The incubation period (the time between infection and the start of symptoms) for whooping cough is usually seven to 10 days, but can be as long as 21 days.
Symptoms of whooping cough typically last six to 10 weeks, but may last longer. Symptoms usually occur in three stages.
Stage 1: Stage 1 symptoms include cold-like symptoms, such as sneezing, runny nose, mild coughing, watery eyes, and sometimes a mild fever, lasts several days to two weeks. An infected person is most contagious during this stage.
Stage 2: During stage 2, cold-like symptoms fade, but the cough gets worse, changing from a dry, hacking cough to bursts of uncontrollable, often violent coughing. During a coughing episode, it may be temporarily impossible to take a breath because of the intensity and repetition of coughs. When finally able to breathe, the individual may take in a sudden gasp of air through airways narrowed by inflammation, and this sometimes causes a whooping noise. Vomiting and severe exhaustion often follow a coughing spell. But between coughing episodes, the infected person often appears normal. This is the most serious stage of whooping cough, usually lasting from two to four weeks or longer.

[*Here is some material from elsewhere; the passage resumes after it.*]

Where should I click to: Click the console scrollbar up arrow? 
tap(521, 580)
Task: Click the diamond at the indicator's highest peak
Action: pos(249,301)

Stage 3: During stage 3, the individual may improve and gain strength, but the cough may become louder and sound worse. Coughing spells may occur sporadically for weeks to months and may flare up if a cold or other upper respiratory illness develops.
This final stage may last longer in people who have never received the whooping cough vaccine. Healthy adults who become infected with whooping cough often have a much milder form of the illness compared with children. But adults age 60 years and older are at increased risk of having severe symptoms and developing complications.
The severity of symptoms is, in part, influenced by whether a person was immunized against whooping cough and how long ago the immunization was given.